Interrogée directement sur le maintien de la candidature de Marine Tondelier, actuellement créditée de 4 à 5 % des intentions de vote dans les sondages cités pendant l’interview, Sandrine Rousseau a répondu : « Je vous propose de lui poser la question. » La députée de Paris réclame surtout que la décision revienne aux adhérents plutôt qu’aux dirigeants du parti.
« Moi, je voudrais que nous ayons un vote des militants. C’est ce sur quoi je me bats », a-t-elle expliqué. Sandrine Rousseau accepte toutefois d’attendre l’issue de la primaire organisée autour du PS et de Place publique : « Une fois le vainqueur connu, nous devons prendre une décision. On ne peut pas rester dans un grand écart. »
Trois options devront selon elle être clairement tranchées : « Est-ce qu’on fait alliance avec le PS, est-ce qu’on maintient une candidature autonome ou est-ce qu’on fait alliance avec LFI ? » La députée avertit que les choix effectués pourraient avoir de lourdes conséquences si la dispersion des candidatures empêchait finalement la gauche d’accéder au second tour.
Rousseau préfère une alliance négociée avec LFI
Sandrine Rousseau ne cache pas sa préférence personnelle. « Moi, je souhaite qu’il y ait une alliance de notre parti avec LFI, mais sur la base d’éléments programmatiques avec des négociations, pas un ralliement sec », a-t-elle déclaré.
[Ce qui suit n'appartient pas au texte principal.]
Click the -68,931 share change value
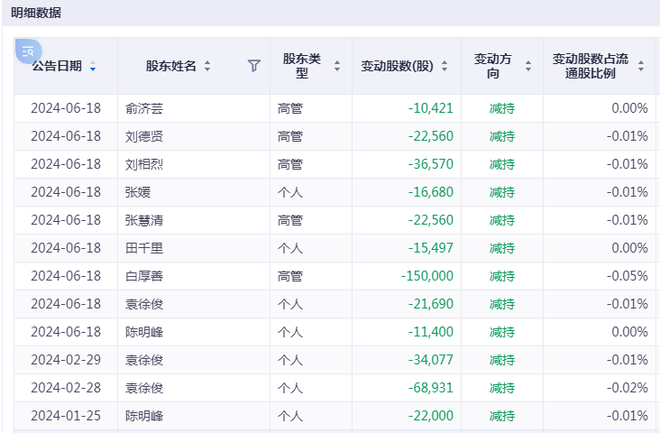 (430, 388)
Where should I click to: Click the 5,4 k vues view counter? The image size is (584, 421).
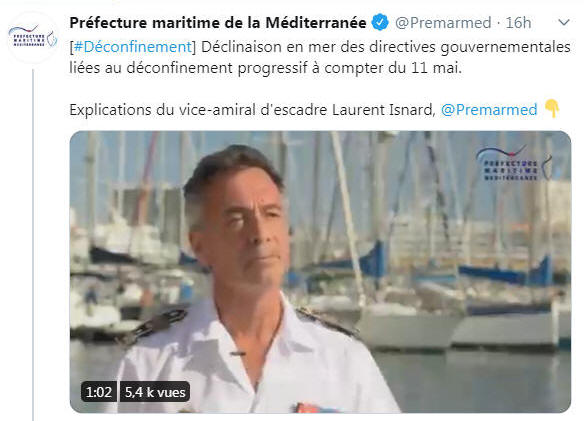(155, 392)
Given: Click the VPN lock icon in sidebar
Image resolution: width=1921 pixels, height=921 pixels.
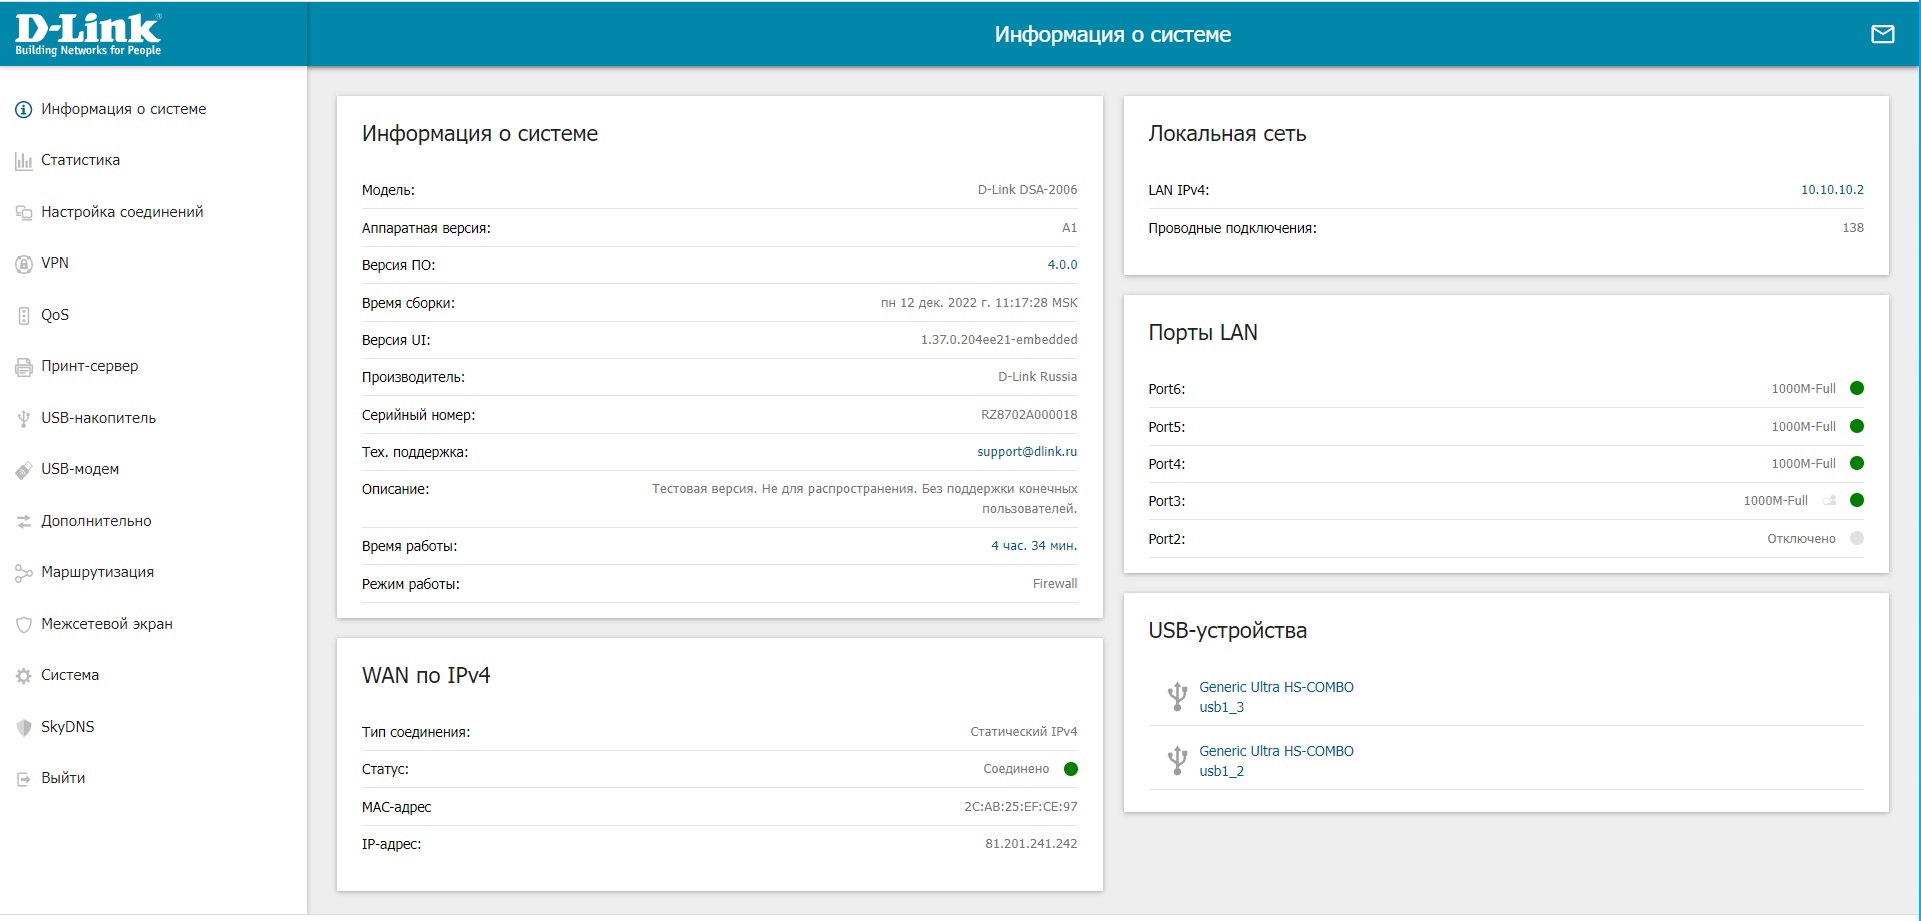Looking at the screenshot, I should [x=24, y=264].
Elle refuse cependant de prendre seule une initiative et assure vouloir d’abord obtenir une consultation interne.
La députée écologiste conserve par ailleurs ses différences avec Jean-Luc Mélenchon et son mouvement. Interrogée sur plusieurs polémiques récentes, elle a notamment défendu une position différente de celle de certains Insoumis concernant le boycott d’artistes. « Je ne suis pas LFI, je suis écologiste », a-t-elle insisté, tout en considérant que La France insoumise porte aujourd’hui davantage que les autres forces politiques une « rupture avec le système économique et social ».
Cette prise de position intervient le jour même où Marine Tondelier a assuré sur France Inter que les Écologistes « feront partie de la solution » pour 2027, malgré leur absence de la primaire socialiste. Alors que leur secrétaire nationale s’apprête temporairement à mettre sa campagne entre parenthèses pour son accouchement, le débat sur la stratégie présidentielle des Écologistes est donc loin d’être tranché.